Then, as temp increased in my house to 75 cause the sun started staying out longer, I got 2 full batches of way over carbed beers. The only variables were the style of beer and the Temperature. But the Final Gravity was not really a variable. Even Yeast was the same in one of the batches.

As a note, I used the same formula in adding Priming sugar (corn sugar) with every batch. Yet great results at 65 degrees and lousy results at 75.

And the NEWBIE question is... How much change in corn sugar amounts do I apply when I increase the temp from 65 to 75 upon carbonation? Basically, should I decrease down 20%? Because it seems to me that this Temperature thing is what caused my problems. I will heat to 65 in winter, and air condition to 75 in summer.
 
You don't adjust the amount of sugar for the temp you plan on storing them. That's irervelant.

I think you're looking at the wrong reason for your supposed "over carbed" beer. You fail to tell us how long they are in the bottles before you open them or if you chill them or not before opening them. These factors are more important.

You WANT your beer stored above 70 degrees when you are carbing them.

More than likely they are gushing because You are simply openning the beer too early,

Watch poindexter's video from my bottling blog.




Like he shows several times, even @ 1 week, all the hissing, all the foaming can and does happen, but until it's dissolved back into the beer, your don't really have carbonation, with tiny bubbles coming out of solution happening actually inside the glass, not JUST what's happening on the surface.

The 3 weeks at 70 degrees, that we recommend is the minimum time it takes for average gravity beers to carbonate and condition. Higher grav beers take longer.

But until then the beer can even appear to be overcarbed, when really nothing is wrong.

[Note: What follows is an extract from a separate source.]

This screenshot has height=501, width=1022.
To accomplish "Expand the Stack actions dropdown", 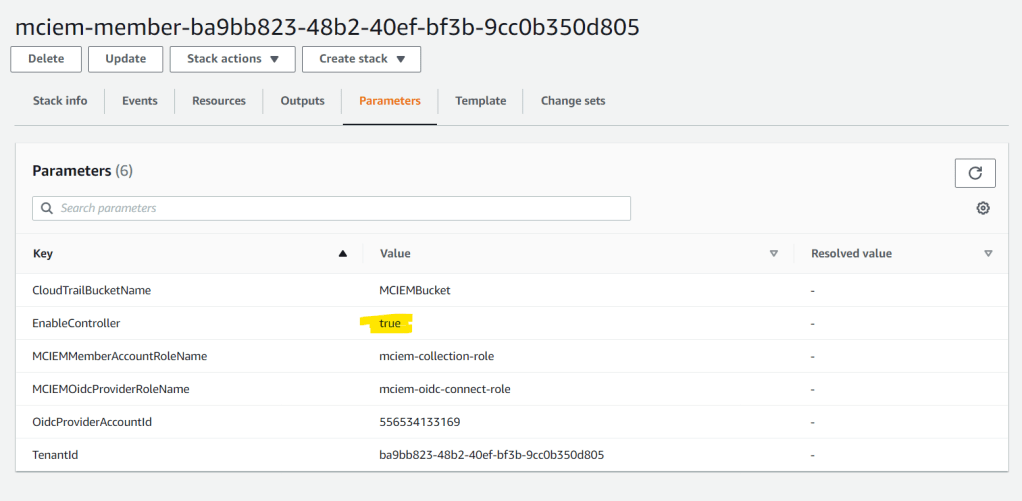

A lot of new brewers who tend to kill their two cases off in a few days, don't experience true carbonation and the pleasures thereof, until they actually get a pipeline going, and have their first 5 or 6 week old full carbed and conditioned wonderfully little puppy! Then the come back with an "aha" moment.

Everything you need to know about carbing and conditioning, can be found here Of Patience and Bottle Conditioning. With emphasis on the word, "patience." ;)

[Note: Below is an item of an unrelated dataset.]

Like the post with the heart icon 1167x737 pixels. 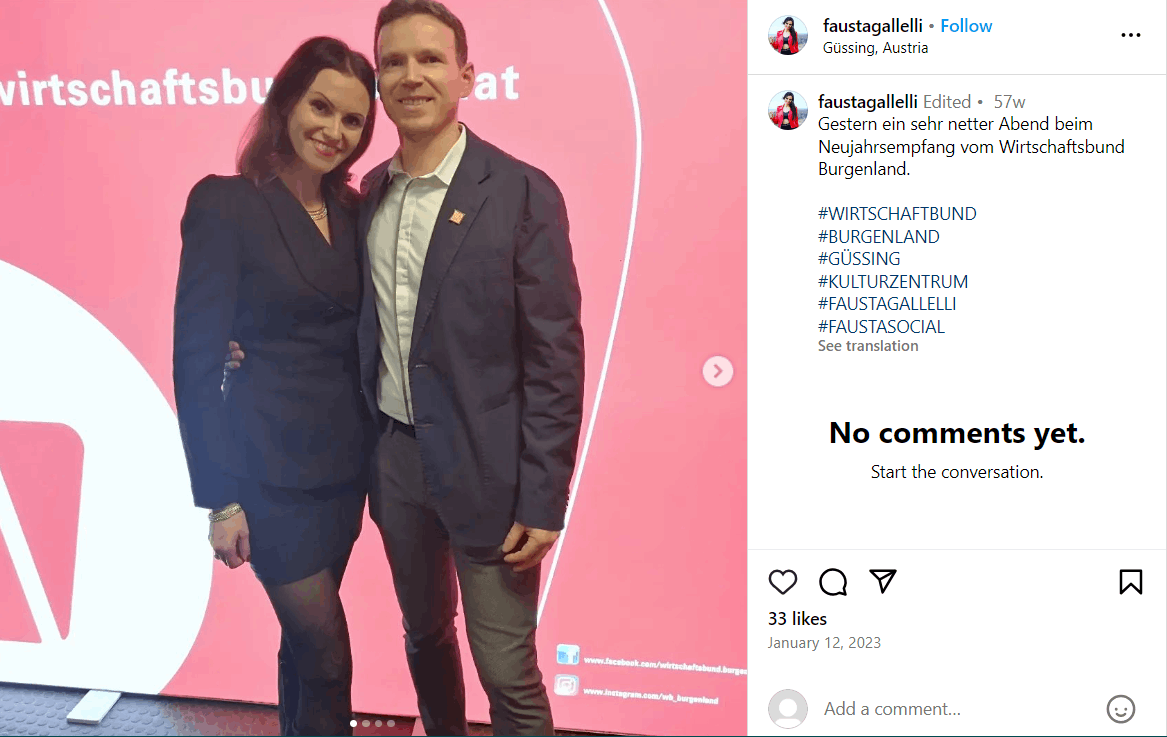[782, 582]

Makes sure the beers are minimum of 3 weeks at 70 degrees before you even think of opening them, then make sure a couple of them are THOROUGHLY chilled for at least 48 hours to draw the co2 into solution. Then more than likely everything will be hunky dory....

Lemme know if this is more pertinant to your situation. We get folks like you on here daily thinking their beer is over carbed when in reality it just isn't TRULY carbed yet.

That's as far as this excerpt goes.